How to Reduce Time for LDAP Caching


For large organizations with thousands of users in their global LDAP directory, the time for caching LDAP users can take up to one hour in worst case scenarios. 

Learn how to reduce the time for LDAP caching during Datameer boot up.


LDAP cache build times are directly related to the size and depth of the LDAP tree structure. The easiest way to help long cache times is by specifying a search base for users and groups that omits most of the LDAP tree.

A typical organizational structure is something like this: com > company > region > office > room. There are multiple regions, offices, and rooms to search through for users. If a high level search base is used such as dc=company, dc=com, Datameer has to scan each level of the tree, and the tree gets more wide as you traverse downward. In this structure, all users in the entire tree can be found.

When a product has no more than 50 concurrent users, why scan all 10,000? Put those 50 users in an organizational unit (ou) and scan only that ou. By correctly grouping users and specifying a specific search base, the time to build an LDAP cache can be reduced from over an hour to under a second.


Assume there are 3 regions, 4 offices in each region, and 5 rooms per office. We'll call them 1, 2, 3; A, B, C, D; and a, b, c, d, e respectively. Further, assume there are 50 people in each room.  That's 3000 user entities that need to be loaded and cached.


The people who need to log in are limited to one office and better yet, one room in that office. Let's say: 1, B, and c. Instead of specifying dc=company, dc=com as the search base, which results in a full search of all regions, offices, and rooms, you can specify a search base that is specific to where the users are found. Only that portion of the tree is scanned, and only that portion is cached. So in this example, the search base to set is: ou=c, ou=B, ou=1, dc=company, dc=com. The result is that only the 50 people in region 1, office B, room c are scanned and cached.

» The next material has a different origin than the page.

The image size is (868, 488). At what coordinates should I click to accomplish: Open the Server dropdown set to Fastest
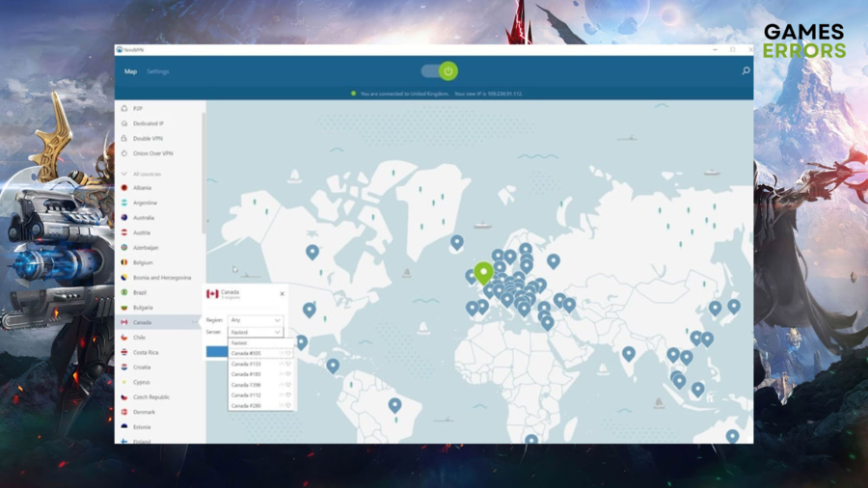pos(256,332)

The benefit of this is two fold. By setting the search base to a more specific scope the time spent actively scanning and retrieving the tree structure, group objects, and user objects is significantly reduced. Secondly, by limiting the result set, the amount of data to cache is also significantly reduced. These two factors combined result in dramatically reduced time to build the cache.

Another parameter to consider is pagination control (PC). Use it to increase performance of requests with large numbers of results, this limits the number of result objects per page. Please note that not all implementations support PC. Enter 0 to disable.